WEBで購入する場合はデータシートも参照できます。しかし、ストローク範囲や動作に加える力などはデータシートを見てもわかりにくいかもしれませんので、ある程度、使い方になれる必要があるかもしれません。

また、スイッチや接点があるものについては、頭の片隅においておいてほしいことがらがあります。これらは、気にする必要がない場合や、対策などが必要になってくる場合があるのですが、実際に対策するとなると難しいことも起こります。

ここでは、簡単な説明だけになりますが、専門的な説明や対策は書籍などで見ていただくとして、言葉の意味を簡単に説明します。

突入電流・サージ電流・チャタリング

これらは、瞬間的な電流変動ですが、スイッチ以外でも発生するものです。対策については多岐にわたるので、個別に説明するとして、ここでは取り上げていません。

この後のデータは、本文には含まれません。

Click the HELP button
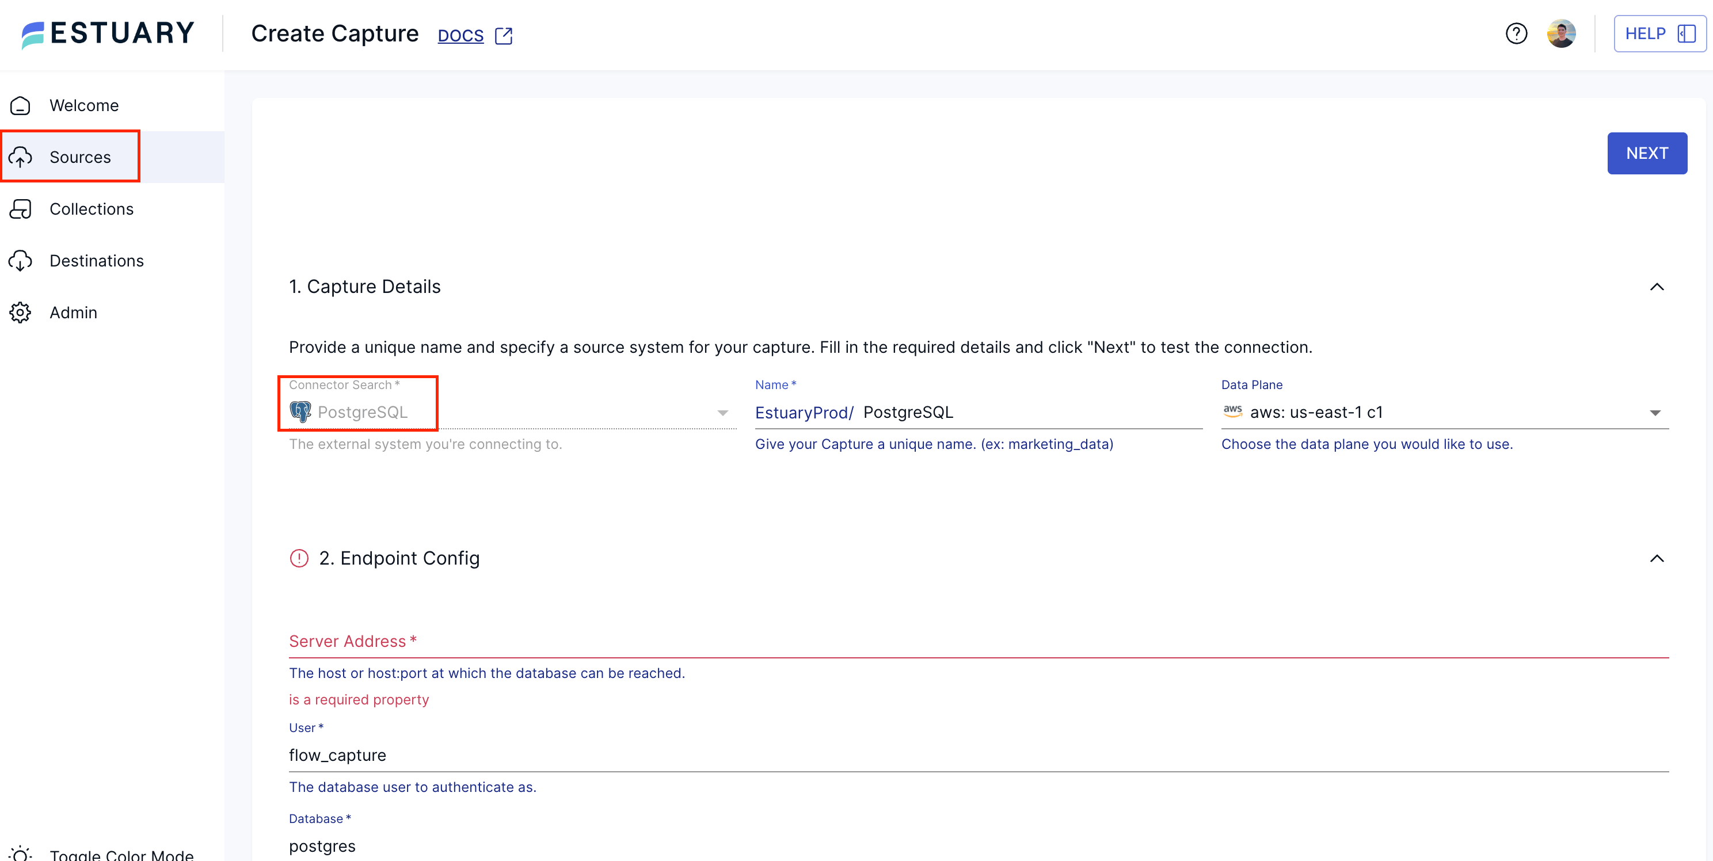Image resolution: width=1713 pixels, height=861 pixels. tap(1658, 33)
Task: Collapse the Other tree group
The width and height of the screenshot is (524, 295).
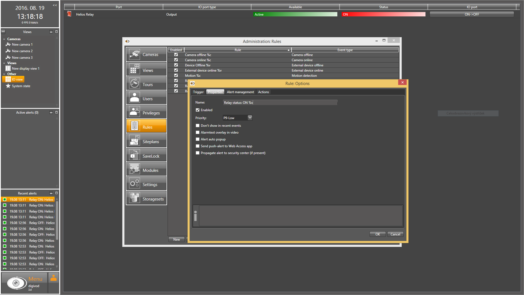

下図は、これらの問題についての、直流の場合のイメージ図です。

突入電流、チャタリングについては電源を入れたときのイメージを示し、サージは運転(作動)中に起こる場合の状態をイメージ図にしています。

スイッチに内在する問題説明イメージ図 (イメージ図です)

【突入電流】 コイル(巻線)などで自己誘導が起きたり、コンデンサ等があると、電源を入れた瞬間に大きな電流が流れます。白熱電灯などでも、抵抗と電流による温度変化などで同様に、スイッチを入れた瞬間、大きな電流が流れます。それを突入電流といいます。

スイッチを切った瞬間には、逆向きの過大電流が流れる場合があります。

過大電流は発熱を生じ、誤作動や故障の原因になるために、スイッチやリレーなどではある程度は余裕を持った設計がされているのですが、基本的には、急激な電流を急に加えないことが最善の対策となります。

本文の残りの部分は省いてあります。